Lewisite (dichloro (2-chlorovinyl) arsine) was first synthesised in 1918 and its potential for use in military confrontations as a vesicant agent has been widely recognised. These agents cause blistering skin reactions with resultant full thickness burns. Effective treatments to date have been delayed by the lack of suitable animal models. Porcine skin has recently been used successfully to model the development and natural history of these burn injuries. A large white pig model (n=6) was employed to investigate the effectiveness of CO(2) and Erbium-YAG lasers (EYL) in laser dermabrasion of established Lewisite burns. Burns underwent treatment at 4 days post-exposure and were assessed at 1, 2 and 3 weeks, thereafter, for the rate of epithelial healing.
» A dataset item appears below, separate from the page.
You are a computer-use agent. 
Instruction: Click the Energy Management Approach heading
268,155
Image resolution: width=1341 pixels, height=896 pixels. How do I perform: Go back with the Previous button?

The re-epithelialisation rates in the laser dermabraded groups were accelerated by a factor of four compared to untreated controls by the first week (analysis of vartiance, ANOVA, P=0.006 for pulsed CO(2) and P=0.011 for Erbium-YAG). Ablation of the burn eschar was thought to accelerate the rate of healing by causing partial debridement. This method has been termed 'lasablation' and represents a significant advance in the clinical management of this type of injury.